Constructed 130 meters deep in a mountain between the glaciers in the Svalbard archipelago in northern Norway, the warehouse will function as Noah’s Ark in a possible global disaster. The open source code, 21 TB in size, has been moved to a coal mine near the Doomsday Warehouse in Norway.
In the Svalbard archipelago of Norway, there is almost a Noah’s Ark in the ice.
With the Global Seed Depot, it is aimed to ensure the safety of important seeds against situations such as war, natural disaster.

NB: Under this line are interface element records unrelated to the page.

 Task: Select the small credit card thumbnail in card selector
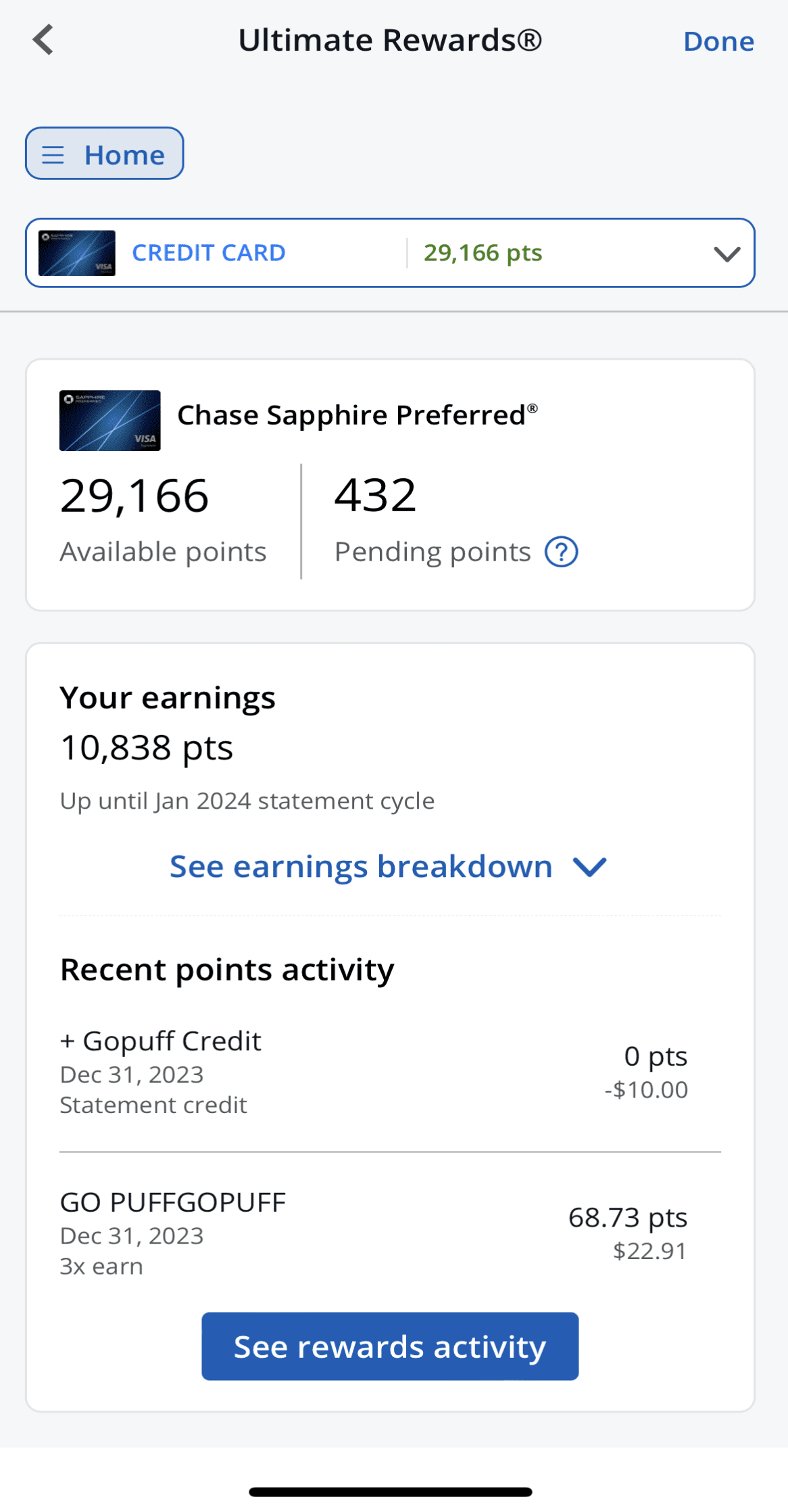pyautogui.click(x=76, y=253)
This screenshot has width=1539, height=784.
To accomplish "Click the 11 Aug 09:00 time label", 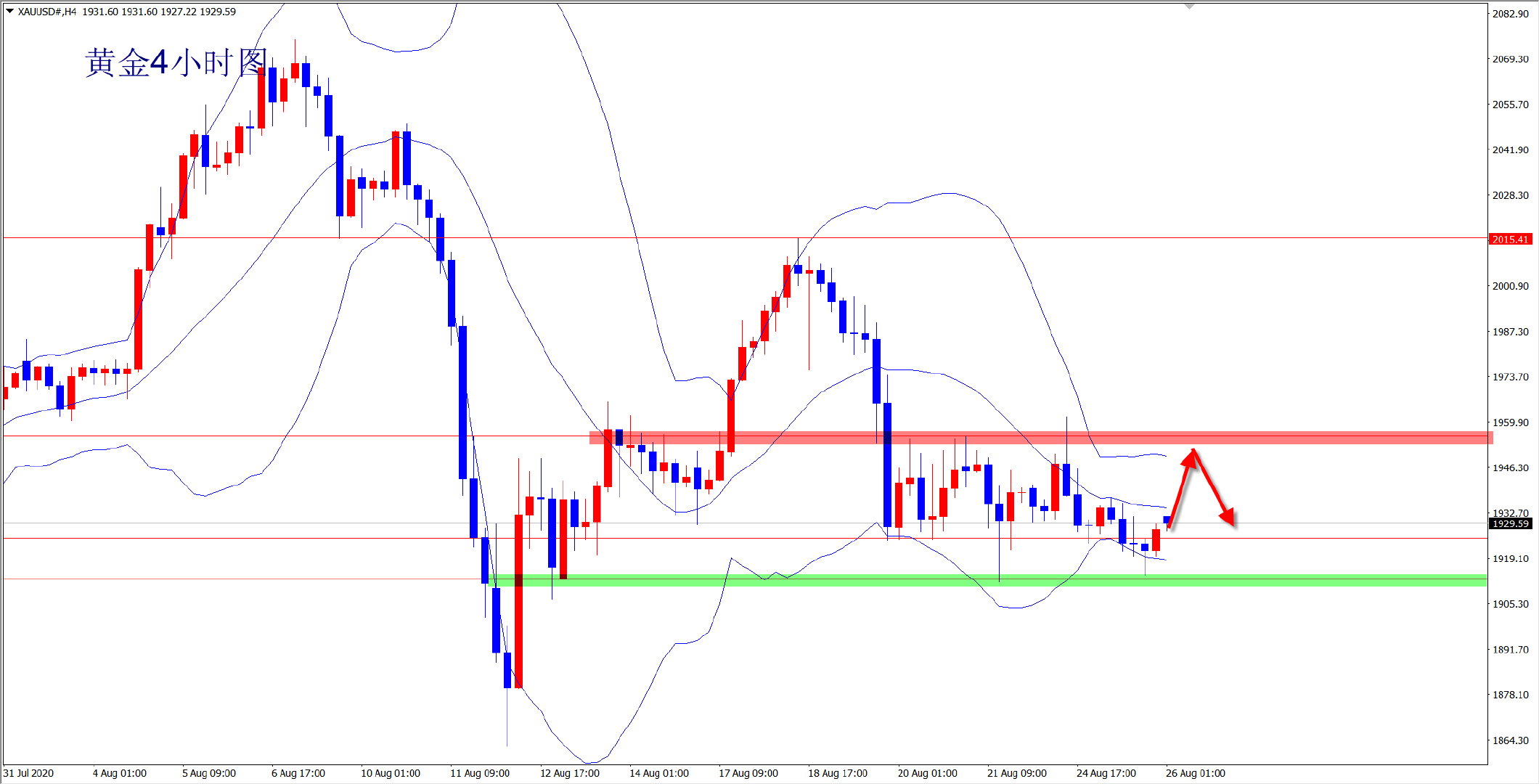I will [x=480, y=773].
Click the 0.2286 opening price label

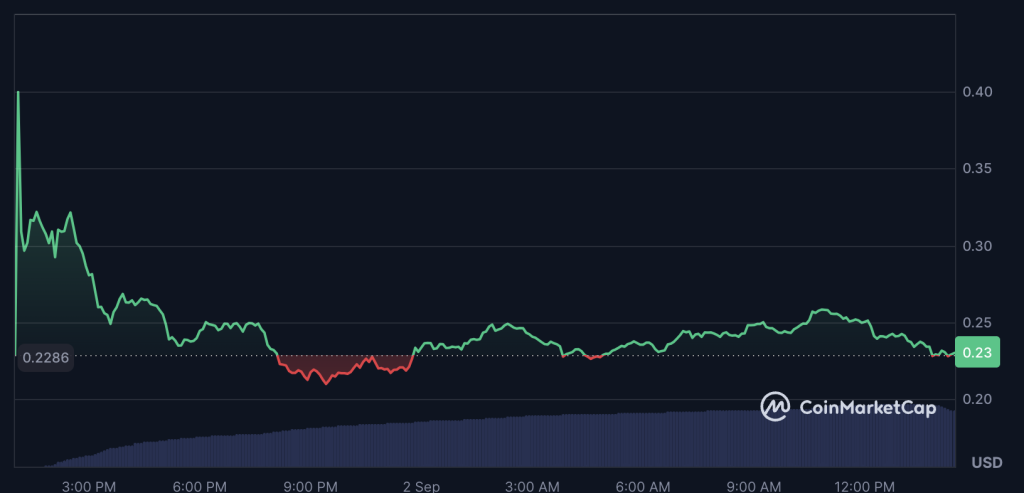click(44, 356)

The region, which was built to protect plant species in the event of a disaster that will affect humanity, and which is also known as the ‘last hope of humanity’, now hosts 21 TB open source code.
Owned by the US-based technology company Microsoft, Github moved the 21 TB open source code to the ‘doomsday store’.
The ultimate goal of GitHub, which carries data to a coal mine near the Doomsday Depot in Norway, is to create the ‘GitHub North Pole Code Depot’.
There is no explanation for which open source codes are included in the backed up data. GitHub has also made no explanation as to when the process will be completed.
The ‘Svalbard Global Seed Depot’ was built as a shelter against the possibility of extinction of plants.
The structure, carved into a mountain and containing more than 500 million plant species brought from all corners of our planet, was established to prevent the extinction of plant species in a possible global disaster.